Clinical Nutritionist/WIC Nutritionist-Neponset Health Center
When I tell clients that they need to drink more water they all are very unhappy about this. No one seems to like water anymore. And I get it; water can be boring. But it is very important for our health. Our bodies are about 75% water. We need water to survive and to perform daily functions. Water also helps to keep our bodies at 98.6 degrees. During exposure to extreme temperatures your body needs more water to maintain its normal function. Therefore, it is important in summer and winter.
So how much should you drink? Adult females should consume nine 8-oz cups per day and adult males should consume thirteen 8-oz cups per day. However, that includes water from other sources like fruits and vegetables. If you don’t like water that much then here is one more reason to increase your daily intake of fruits and vegetables! Lettuce, broccoli, grapefruit and watermelon are just a few options to choose from.
Seltzer is another great alternative, and is my favorite go to when I need something more than water. It has the fizziness of soda without any of the calories (and no artificial sweeteners either!) Today there are so many different flavors available. Just make sure to purchase seltzer and not club soda. Club soda has added sodium (salt), and extra salt is not needed by most Americans either.
Here are some ways to make water (or plain seltzer) more appealing:
- Add muddled mint
- Squeeze lemon or lime into your water
- Crush fresh berries into a glass of water
- Make unsweetened iced-tea from a tea bag and add lemon
- Have water over ice
The next question they ask me is “what else can I drink besides water and seltzer?” I hate to be the bearer of bad news, but there are no other beverages that we should be consuming in large amounts. Here is the low-down on other beverages and how much of them we should consume.
Milk: Low fat dairy for adults is needed for a healthy diet. However, the recommendations are for about 1,000 mg of calcium for males and females ages 19-50. A glass of cow’s milk or soy milk each contains about 300 mg of calcium. Therefore, if we included three glasses (8 ounces each) of milk per day, that would be about adequate to fulfill our calcium needs. It is important to remember though that we get calcium from other sources like cheese, yogurt, dark vegetables, and milk in cereal, so it may not be necessary to consume three glasses per day. Also remember, your glass at home is most likely larger than an 8-ounce portion.
Juice: Yes, 100% juice is made from fruit. Yes, 100% juice has no added sugar. NO, we cannot drink as much 100% juice as we want. Think about it. A large glass (say about 16 oz.) of juice could require about 6-8 oranges to fill (sometimes even more). Most people generally would not eat that many oranges at one time. Even if a person were so inclined, they would start to feel very uncomfortable because of all the fiber in the fruit. When fruit is juiced fiber is removed. Fiber is a quality of fruit that adds to its healthy properties. So limit 100% juice to 4-6 ounces per day. Seems like too little? Use a smaller glass so it doesn’t look as empty.
Soda: Soda provides no nutrition and is high in sugar and calories. When we drink a soda we do not decrease our caloric intake to compensate for the calories gained from the beverage. Limit soda to very occasionally.
Sports drinks: Consuming sports drinks during exercise was designed for the intense athlete. Most people need only water during a workout and then a balanced meal or snack after. Sports drinks are loaded with sugar. Consume it in small amounts as juice or soda.

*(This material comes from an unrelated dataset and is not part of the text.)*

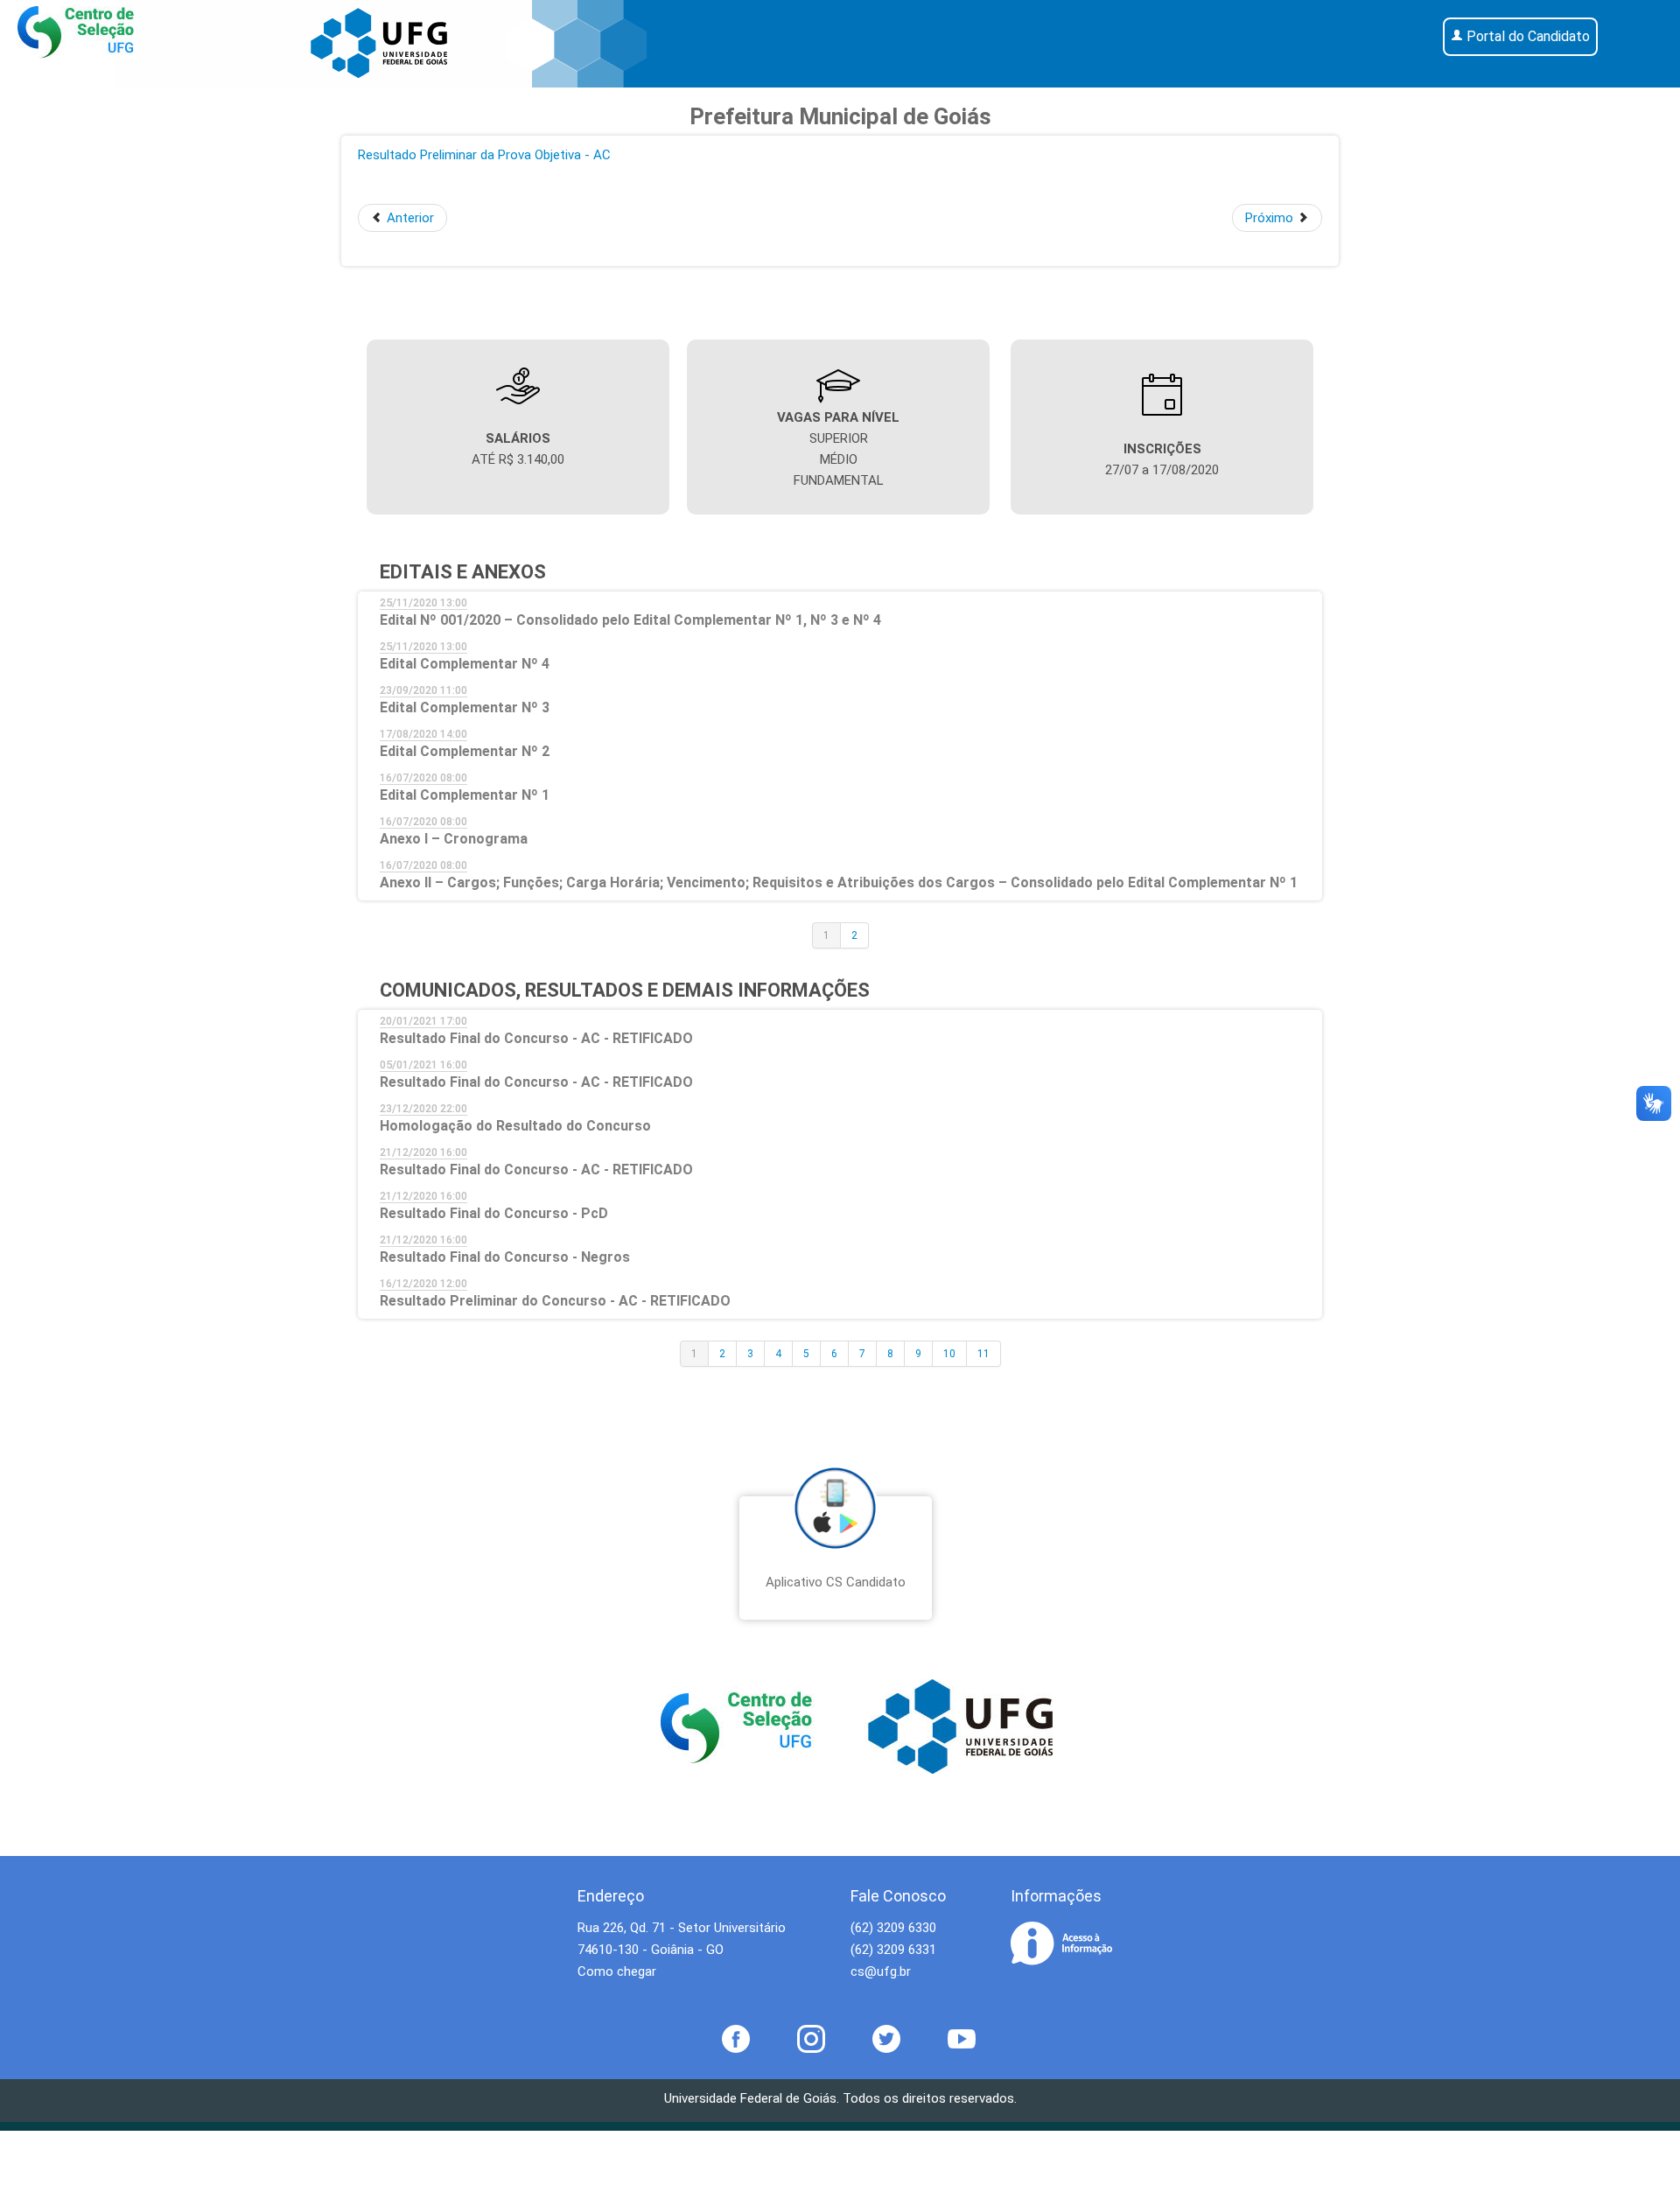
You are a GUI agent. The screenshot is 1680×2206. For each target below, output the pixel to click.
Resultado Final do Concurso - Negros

Diet-beverages: While diet drinks do not contribute substantially to caloric intake, there is new epidemiologic evidence linking them to an increased risk of developing Type 2 Diabetes and metabolic syndrome. While, short-term studies have shown that substituting diet beverages for regular beverages leads to weight loss in obese individuals, there have been no long term studies completed. Some theories for why diet drinks can cause metabolic syndrome is that the intense sweet sensation of diet drinks may lead to a preference for sweet, calorically dense foods that are unhealthy, and cause satisfying healthy foods to taste more and more unappealing. Animal studies have also shown that rats given saccharin (artificial sweetener) display diminished calorie compensation over rats fed glucose, meaning they still eat the same amount if they are given saccharin, but eat less with glucose. If you are drinking large amounts of regular sugar sweetened beverages then I would switch some to the diet variety. However, overall I would work to make healthier changes like limiting these beverages in your diet.
Here are some suggestions for cutting down on sugar sweetened beverages:
- Cut down your intake by 1-2 glasses every week
- If soda intake is excessive then as you cut down, also replace regular soda with diet soda
- If you drink a lot of juices, teas and other drinks then as you cut down, also water them down. Start by trying 4 ounces of juice (instead of 8) with 4 ounces of water. Add more and more water and less juice as your taste begins to change
- Fresh brew tea at home with 1/4 – 1/2 the amount of sugar that would be in a store bought brand
And remember, taste buds change over time. Our desire for sweet will decrease as we cut back on the overall amount of sugar (both real and artificial) consumed!